We define a framework (Gp) in a d-dimensional normed space to be small if \(|V(G)| \le d +1\). The following is a well-known result for Euclidean spaces.

Proposition 5.7

Let X be d-dimensional Euclidean space and (Gp) be a small well-positioned framework, then (Gp) is isostatic if and only if G is a complete graph and p is in general position.

Proof

(\(\Rightarrow \)) If (Gp) is isostatic it follows by Proposition 4.12 and Lemma 5.2 that \(|E(G)| = {|V(G)|(|V(G)|-1)}/{2}\), thus G is a complete graph.

Suppose p is not in general position, then there exist distinct vertices \(v_0, \ldots , v_n, w \in V(G)\) such that the affine span of \(p_{v_0}, \ldots , p_{v_n}\) is \(Y \subset X\), the affine span of \(\{p_v :v \in V(G)\}\). Define for each \(v \in V(G)\) the vector \(u_v\) where \(u_v=0\) if \(v \ne w\) and \(u_w \in (Y - p_{v_0})^\perp \setminus \{0\}\), then \(u := (u_v)_{v \in V(G)} \in X^{V(G)}\) is an infinitesimal flex of (Gp). If u is trivial then by Corollary 3.7 there exists an affine map \(g \in T_{\iota } {\text {Isom}}(X)\) such that \(g.p = u\). As \(p_{v_0}, \ldots , p_{v_n}\) is an affine basis of Y and \(g(p_{v_i})=0\) for all \(i=0,1, \ldots ,n\) then \(g(y)=0\) for all \(y \in Y\). However \(g(p_w) \ne 0\) and so no such affine map g may exist. This implies u is a non-trivial flex which contradicts the infinitesimal rigidity of (Gp).

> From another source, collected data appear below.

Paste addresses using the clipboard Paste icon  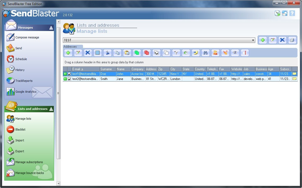[x=127, y=53]
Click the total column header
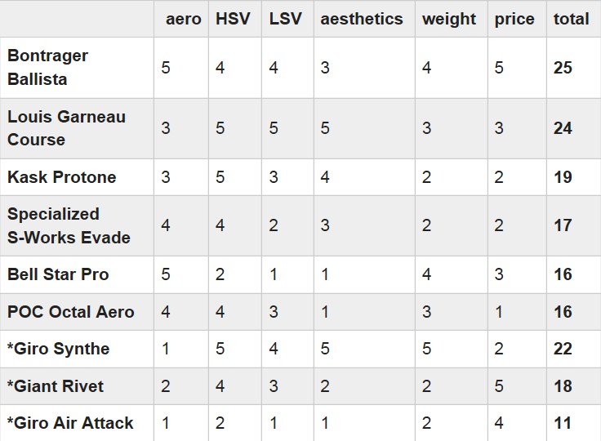The width and height of the screenshot is (601, 441). [x=571, y=19]
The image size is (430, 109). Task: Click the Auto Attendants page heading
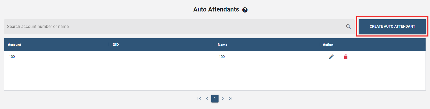[216, 9]
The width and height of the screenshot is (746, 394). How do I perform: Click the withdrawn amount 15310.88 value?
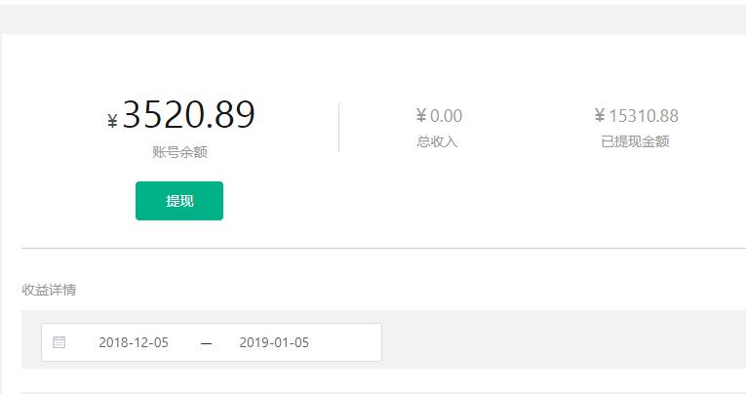tap(642, 116)
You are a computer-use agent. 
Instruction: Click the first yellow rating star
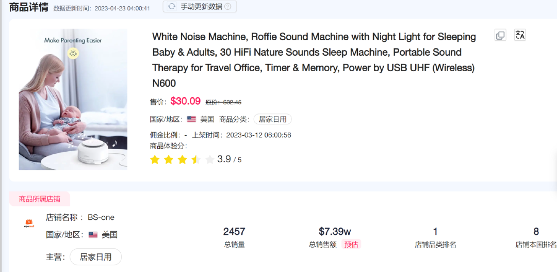155,159

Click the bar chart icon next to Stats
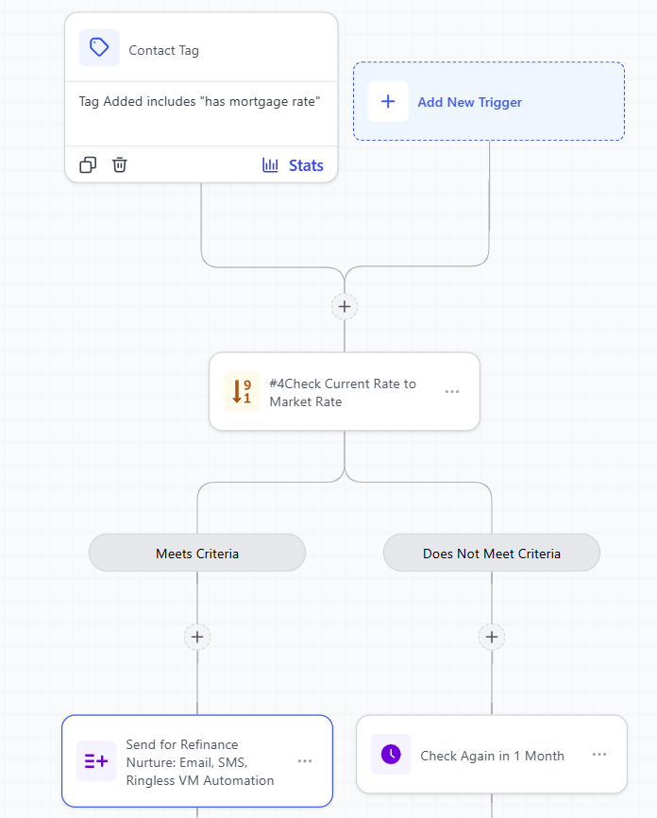pyautogui.click(x=269, y=164)
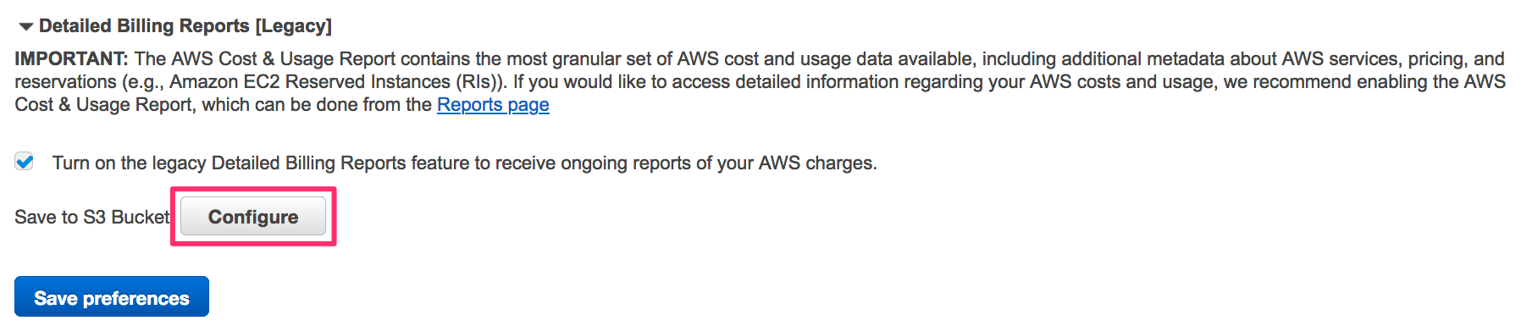The image size is (1521, 326).
Task: Hide the legacy section using the disclosure arrow
Action: [x=26, y=27]
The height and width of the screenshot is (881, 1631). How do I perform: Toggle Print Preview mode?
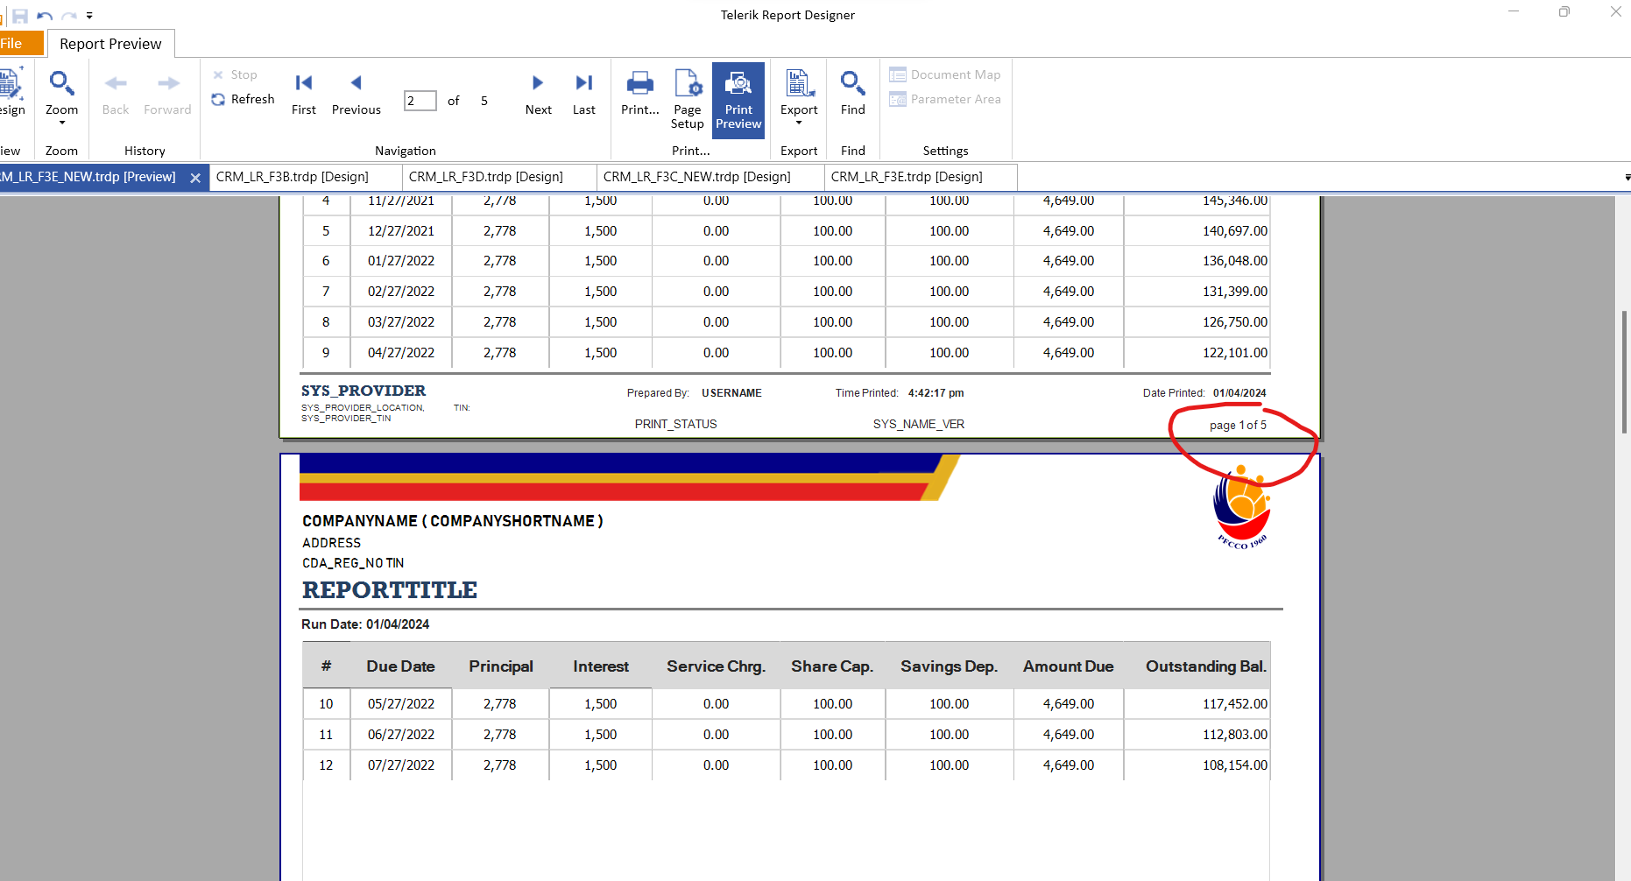[x=738, y=100]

(\(\Leftarrow \)) This follows from [9, Thm. 2.4.1.d]. \(\square \)

Using Theorem 3.15 we can now state our own result for small frameworks for non-Euclidean spaces.

Theorem 5.8

Let (Gp) be a small well-positioned framework with in a d-dimensional non-Euclidean normed space X, then (Gp) is infinitesimally flexible or \(|V(G)|=1\).

Proof

If \(|V(G)|=1\) then (Gp) is infinitesimally rigid by definition. Suppose \(|V(G)| \ge 2\) and the affine span of \(\{p_v:v \in V(G)\}\) has dimension n. Define the map \(f:\mathbb {R} \rightarrow \mathbb {R}\) where

$$\begin{aligned} f(x) = \frac{(x+1)(2d- x)}{2}. \end{aligned}$$

We note that f is increasing on the interval \([0, d-1]\) and \(f(d-1)=f(d)\), thus it follows that \(f(|V(G)|-1) \ge f(n)\). We note

$$\begin{aligned} |E(G)|&\le \frac{|V(G)|(|V(G)|-1)}{2} \\&= d|V(G)| - f(|V(G)|-1) \\&\le d|V(G)| - f(n) \\&< d|V(G)| - \dim \mathcal {T}(p) \text { by Lemma}~8 \end{aligned}$$

thus by Theorem 4.11, (Gp) is infinitesimally flexible. \(\square \)

Remark 5.9

(Final remark) We remark that combinatorial characterisations of infinitesimal rigidity have recently been obtained in some normed space contexts. However other forms of rigidity, such as redundant and global rigidity, have not yet been explored in general normed spaces.